By Catherine L. Ormerod

When PBS's three-part documentary based on Siddhartha Mukherjee's The Emperor of All Maladies: A Biography of Cancer debuts tonight, the public will get to know cancer as a shadowy and deviously brilliant historical figure that has been killing and maiming men, women, and children since the beginning of recorded history. Understanding and finding cures for cancer has obsessed generations of healers, scientists, fund-raisers, politicians, and entrepreneurs.

As a patient advocate and someone who has watched cancer steal and forever change the lives of family and friends, I hope the film will help redirect some of today's damaging conversations about, for example, which cancers are "better" to have and whether people with cancer ought to share the graphic details of their experiences publicly. Such conversations distract us from where we should be focused: on promoting research while showing compassion for all people going through treatment and its short- and long-term consequences.

While other diseases, such as typhoid and tuberculosis, have been controlled or cured by hygiene and sanitation, Mukherjee notes that cancer has been elusive because its processes are locked in our genes and in the complex interplay of genes and their environment. Progress, while very real, has been relatively slow and uneven. As we now know, cancer can't be cured in one fell swoop. Cancer is personal.

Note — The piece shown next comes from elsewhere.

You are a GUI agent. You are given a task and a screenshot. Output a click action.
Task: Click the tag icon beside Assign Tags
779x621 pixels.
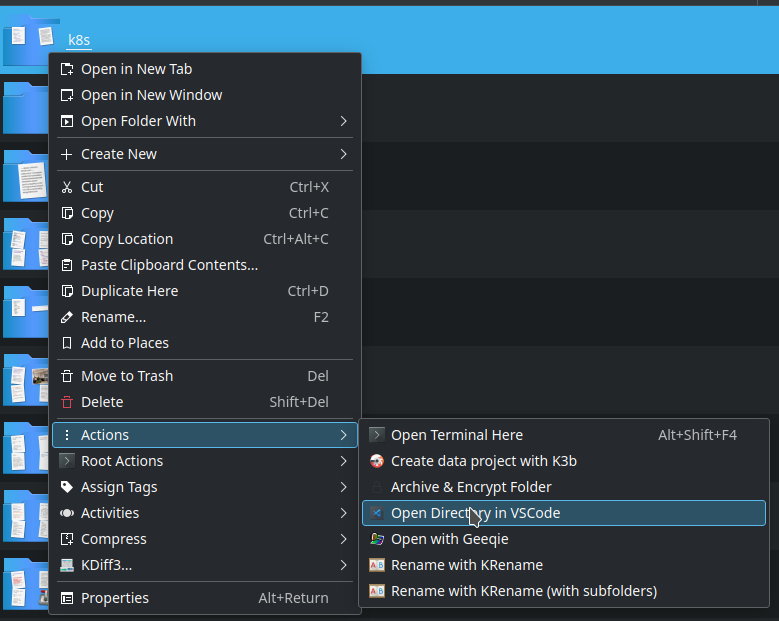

In that vein, I hope the series will promote awareness of just how individual the cancer experience is, even among those who have the same type of cancer. Some women with breast cancer can benefit from relatively straightforward treatments that do not disrupt their relationships or work. Others undergo lengthy and debilitating therapies whose effects prevent them from functioning in their daily lives. In addition, individuals react differently to the same treatments, some suffering life-altering pain from anti-estrogen therapy, for example, while others go about their routines.

For most people, cancer is also an emotional challenge. Women with noninvasive stage 0 breast cancers - forms we now treat as life-threatening because we can't accurately predict whether they will become so - can be consumed with worry and indecision about whether or how to address them. And people living with metastatic or stage 4 cancer - cancer that can be treated but not cured - often feel isolated from the mainstream conversation because the disease will eventually take their lives. Still others suffer the angst of financial hardship and concern about continued access to health insurance.

Because of all these variations in the cancer experience, many advocates have begun providing access to support that focuses on precise situations. Specialized content and gatherings are tailored to the experiences of women who are "metastatic" or "triple-negative" or premenopausal or who have hereditary mutations, enabling them to share their experiences and support each other.

Sometimes these conversations are uncomfortable or misunderstood. Lisa Bonchek Adams, the prominent blogger who died this month at 45 after living with metastatic breast cancer, became the focus of controversy last year when some journalists questioned the propriety of her being so public with her struggles. But for her 15,000 Facebook followers, Adams was a lifeline, giving validation and voice to their experiences.

To write the epitaph for cancer, we need to give our full support both to those devoted to the science and to those living today's cancer story. The history of cancer is one of suffering; but until the last chapter is written, we all have the power to bring compassion to the millions who experience it in their own individual ways.